Extend the interview with Laura Turner Seydel about Atlanta's zero waste zone, starting right after its last line.
[Start of Text to read]
Laura Turner Seydel (Laura Turner Seydel)

SEYDEL: Well, it really came out of the need to create a more sustainable city. We actually lost a conference to a city that was perceived to be greener. So the city of Atlanta rallied to make our city perceived as greener and came up with the zero waste zone.

CURWOOD: The restaurants got involved here. What was done involving the restaurants, and why are they so important?

SEYDEL: Well, first of all, the four parameters that were adopted by each one of the restaurants as part of the convention centers, the arenas, the hotels were: one, all the spent grease was collected to be turned into biodiesel; all of the valuable materials, such as corrugated cardboard, paper, glass, aluminum, plastic, food cans needed to be recycled; all the residual good food would be distributed to the homeless and the hungry based on the good Samaritan laws; and then all the food prep residuals were to be composted. And all of that has been happening. We’ve had record numbers of businesses adopt these parameters and become part of the zero waste zone initiative, and it really grew to other parts of Atlanta and Georgia based on the success that we experienced in downtown Atlanta.

CURWOOD: I know you’re on the board of your dad’s restaurant chain. You call it, what, Ted’s Montana Grill?

SEYDEL: That’s right. We say “eat more, bison.”
[End of Text to read]
[Start of Stored data]
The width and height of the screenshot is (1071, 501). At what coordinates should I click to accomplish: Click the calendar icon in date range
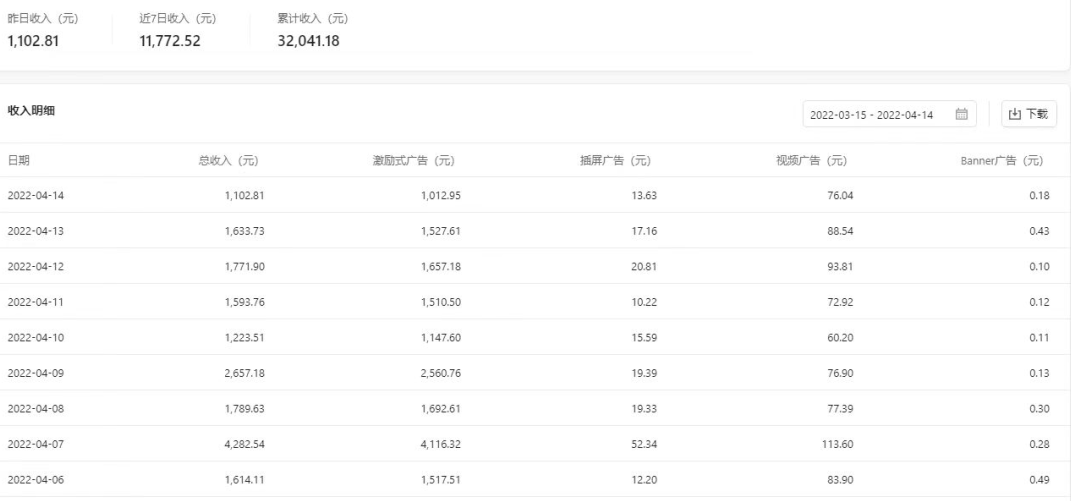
[End of Stored data]
Result of this task:
CURWOOD: So I imagine you made these changes in your own restaurant beyond, of course, just serving buffalo, right?

SEYDEL: Well, you are so right. In 2002, we opened our first restaurant. We have, actually, 44 now. But we have made a huge commitment as leaders in sustainability for the industry. One of our big commitments is going 99 percent plastic free. And one of my pet peeves has become plastic straws. When I learned that 500 million plastic straws go from our lips to the landfill after one use on each day in the United States, I really became a huge opponent to plastic straws, and we actually have paper straws at Ted’s. We actually put the guy that manufactured paper straws back into business, and now the guy’s a millionaire and has been making paper straws for the cruise ship line industry and other companies that are trying to do what we’re doing and reduce the amount of plastic.

Disposable plastic straws are not on the menu in a “green” restaurant. (Bigstockphoto.com)

But one of the really important things that has evolved out of the zero waste zone and our partnership with the National Restaurant Association - they’ve made a big commitment to sustainability and have produced and put on their website, available to their members, 65 different videos that are how-tos...how to reduce water use, energy use, how to manage recycling and waste, and these are just great ways for restaurants, and really important ways that restaurants are able to reduce the cost associated with operations. And it really is a big deal in a down economy for these small and medium size companies to be able to reduce costs.

CURWOOD: Laura Turner Seydel, thank you so much for taking this time with me today.

SEYDEL: Well, thank you, Steve, and we’ll look forward to seeing you soon.